Does anybody have the exact dimensions of:

Eheim 2213 (It says 6 or 7 depending on the place but I want to be sure.)

Eheim 2211*

Hydor Prime 10*

Eheim 2232

I have a max of 7" for one dimension, maybe a little more. Will any of these fit or am I going to have to make my own filter. * for the two I am most interested in. Its only a 5g tank so... The slower the better pretty much. I am thinking an inline reactor with an ETH heater so it might slow it down a little. I am really just concerned about fitting it in the cabinet.


----------



## John N. (Dec 11, 2005)

Just measured what I have,

Eheim 2211 4x7"(h) 
Eheim 2213 6x13" (h)

-John N.


----------



## slickwillislim (Oct 11, 2005)

So nobody knows the dimensions of the Hydor 10 or 2232? Pleeeaaseee....


----------



## slickwillislim (Oct 11, 2005)

I typed in Hydor prime 10 and searched as much as I could. I also searched (specifications "hydor Prime 10") and (dimensions "Hydor Prime 10") I haven't found anything yet. No clues at all. I emailed Hydor I hope I get a response soon.

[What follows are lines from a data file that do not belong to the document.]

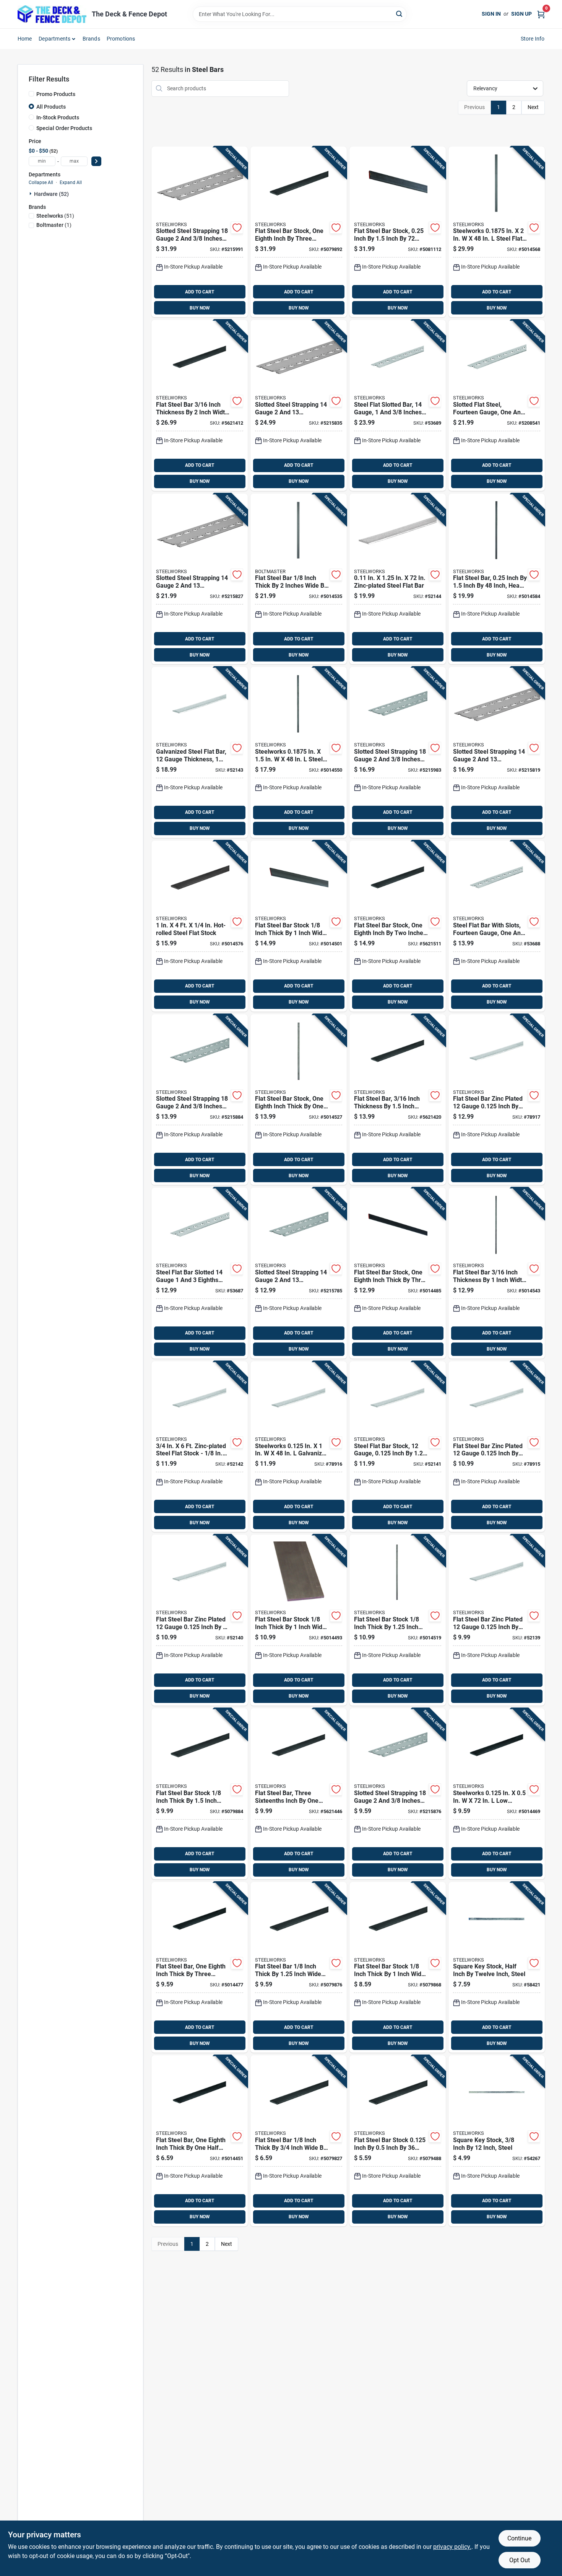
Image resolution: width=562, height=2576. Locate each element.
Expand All (71, 182)
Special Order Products (64, 128)
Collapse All (41, 182)
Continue (519, 2538)
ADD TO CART (199, 292)
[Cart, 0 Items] (541, 14)
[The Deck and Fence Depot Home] (52, 14)
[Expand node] (31, 193)
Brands (91, 39)
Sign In (491, 14)
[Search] (399, 13)
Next (533, 107)
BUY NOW (200, 308)
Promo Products (55, 94)
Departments (54, 39)
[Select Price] (96, 161)
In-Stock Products (57, 117)
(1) (53, 225)
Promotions (121, 39)
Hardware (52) (51, 194)
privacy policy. (452, 2546)
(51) (55, 216)
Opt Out (519, 2560)
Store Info (533, 39)
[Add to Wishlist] (237, 228)
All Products (51, 107)
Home (25, 39)
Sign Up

I just wish it was easier to find out how big it is. I mean isn't that something most people would like to know before buying a filter?


----------



## John N. (Dec 11, 2005)

The Eheim 2211 and the Hydor 10 are similar in volume capacity 1 and 1.5 liters, respectively. So I can't imagine them being much different in size. In fact from the pictures it looks like the hydor is fatter, but appears still to be relatively short. 

But I'm also surprised that the dimension information isn't listed with all the other specs.

-John N.


----------



## slickwillislim (Oct 11, 2005)

Sorry my first post was pretty ambiguous. I have a space of 11" wide by 7" front to back and a few feet tall. I am worried about the 7" front to back.

I found out the 2232 is ~6 in diameter supposedly with handle. So its a possibility. I would like to try the hydor filter though since I have an eheim and a xp2... I guess I will wait to see what hydor says. Sorry for the cofusion.


----------



## Briney (Jun 17, 2006)

try shopping Aquaculture Supplies, Pond Supplies, Lake Aeration, Aquarium Supplies, Orlando, Florida. some products have specs, but not all, however, i guarantee you could fid out by calling them and acting like you are thinking of buying like a hundred or so they will give you the time of day.


----------



## slickwillislim (Oct 11, 2005)

Only one problem aquatic ecosystems doesn't carry the Hydor Prime 10. Thanks for the tip though. I have bought some things from in the past.


----------



## slickwillislim (Oct 11, 2005)

I guess no one knows the dimensions of the hydor prime 10... 

I will email big al's again since Hydor didn't respond along with a couple other stores. I can't believe this information is so difficult to obtain. If I hadn't had such a wonderful experience with Hydor customer service I probably would be making my own cannister right now...

That and everything I make ends up costing more and ends up being replaced by the real thing.


----------



## slickwillislim (Oct 11, 2005)

The Hydor Prime 10 seems to be 5 3/4" diameter and needing about 14"+ of height. Since no one seems to have any experience with this filter I am a little more worried than if it where an Eheim. I think I will give it a try and report back. That is as soon as I save up the cash...


----------